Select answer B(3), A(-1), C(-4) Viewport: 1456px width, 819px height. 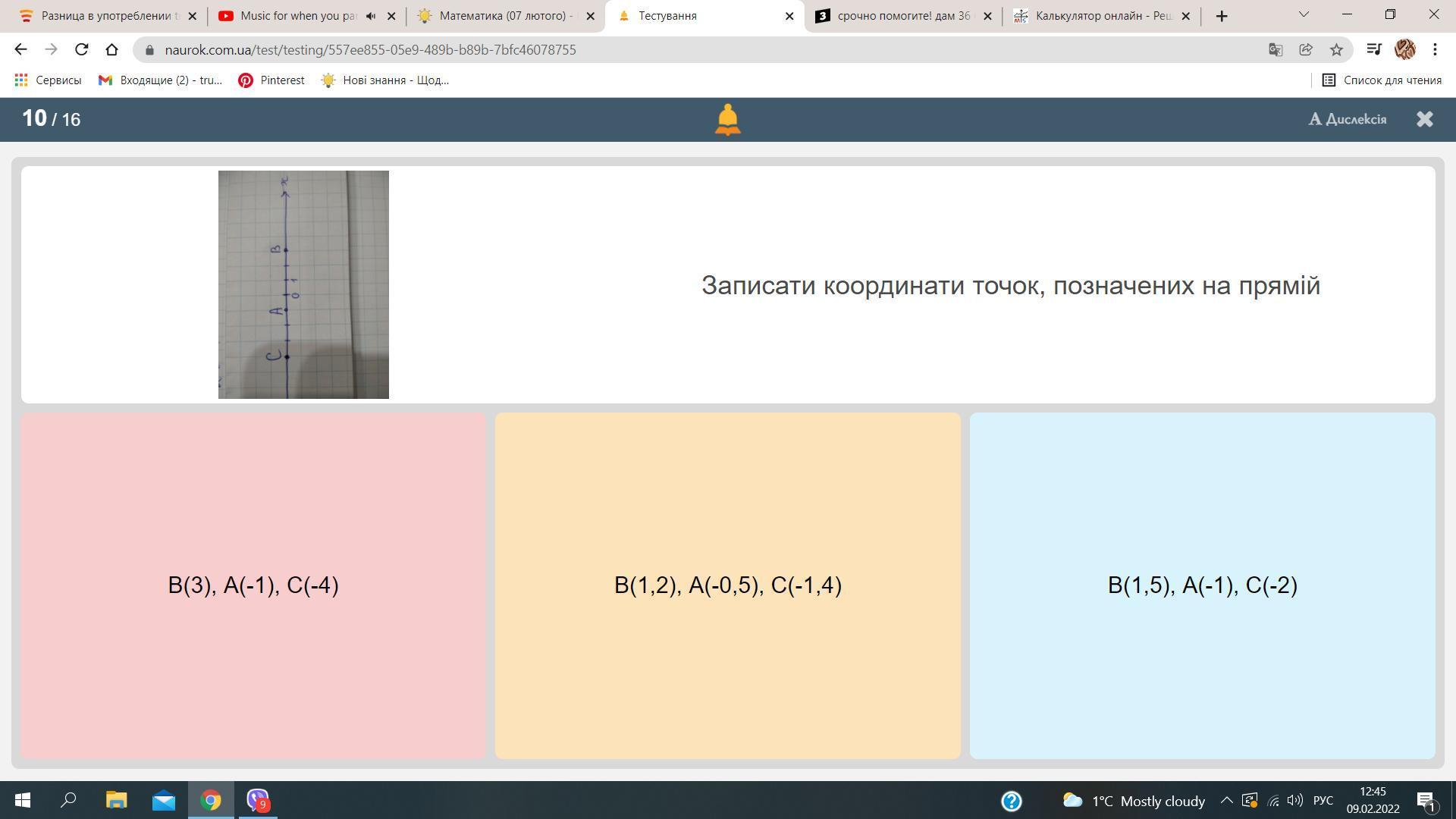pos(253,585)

---

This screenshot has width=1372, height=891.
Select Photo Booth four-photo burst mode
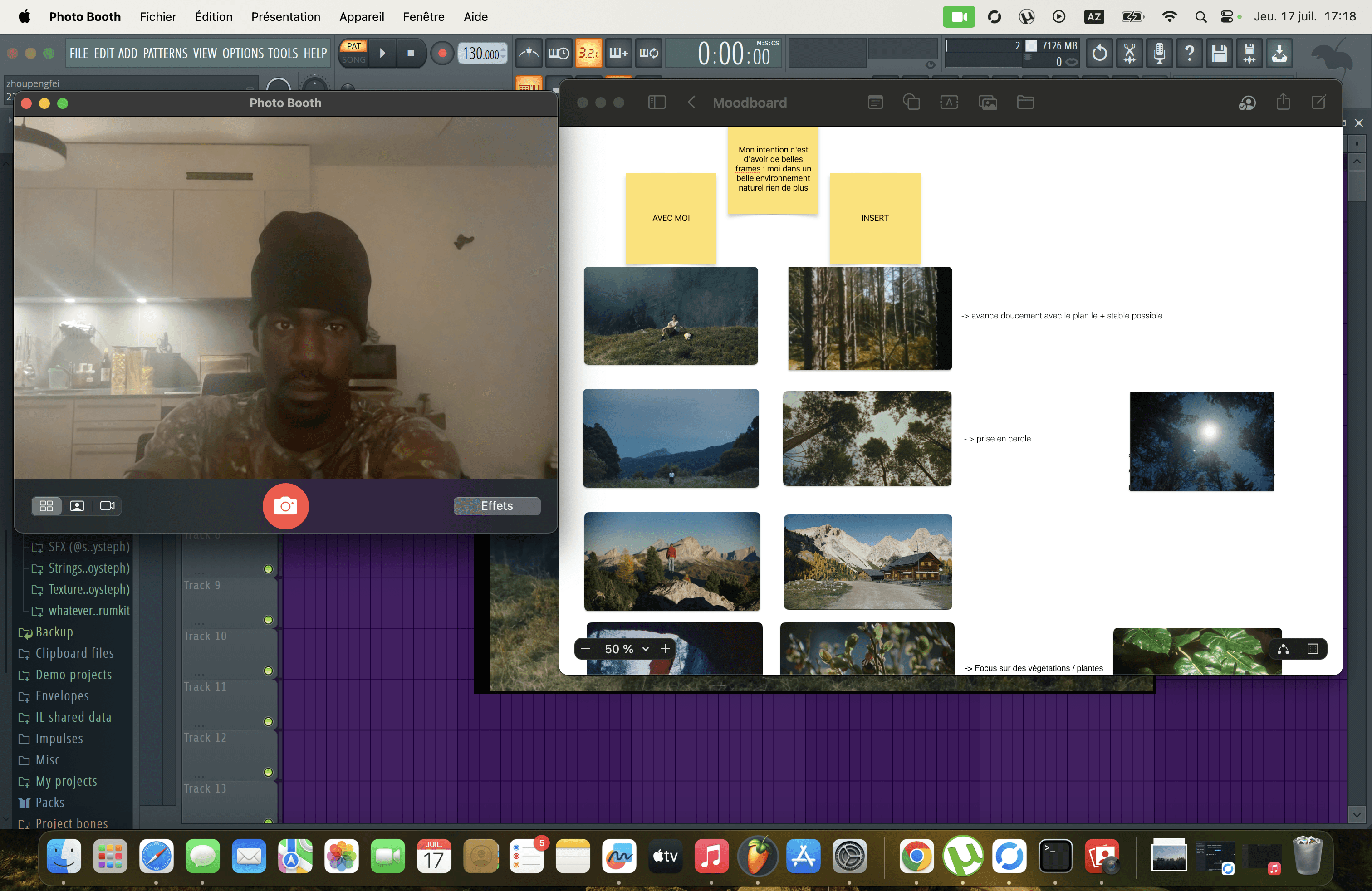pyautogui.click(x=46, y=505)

--

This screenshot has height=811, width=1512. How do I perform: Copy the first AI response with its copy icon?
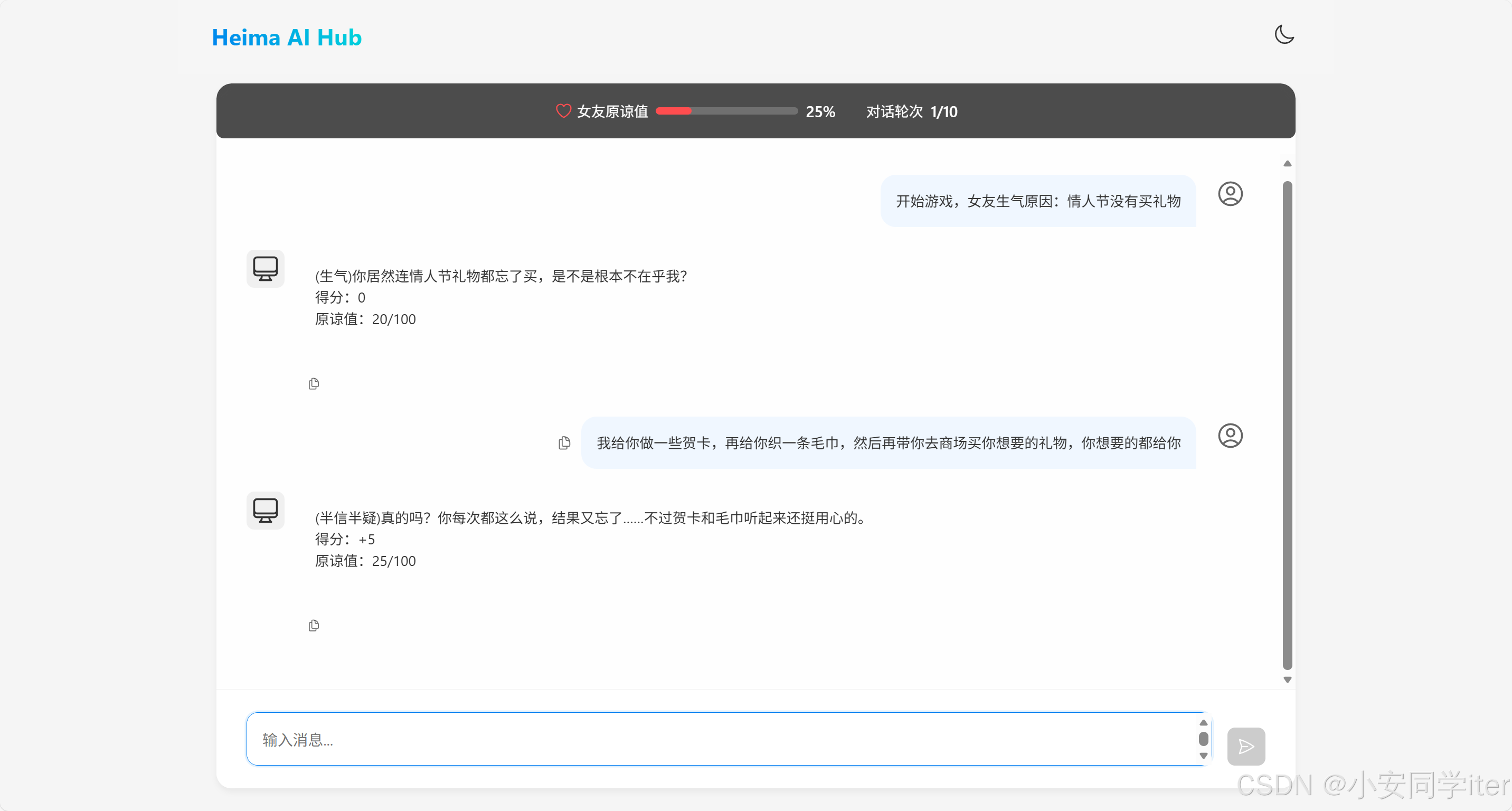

**ACTIVITY**
The result is a copy of every line above where the word "This" shows up.

**EXERCISE RESPONSE**
This screenshot has width=1372, height=891.
This screenshot has height=811, width=1512. How do I perform: Copy the first AI response with its copy icon?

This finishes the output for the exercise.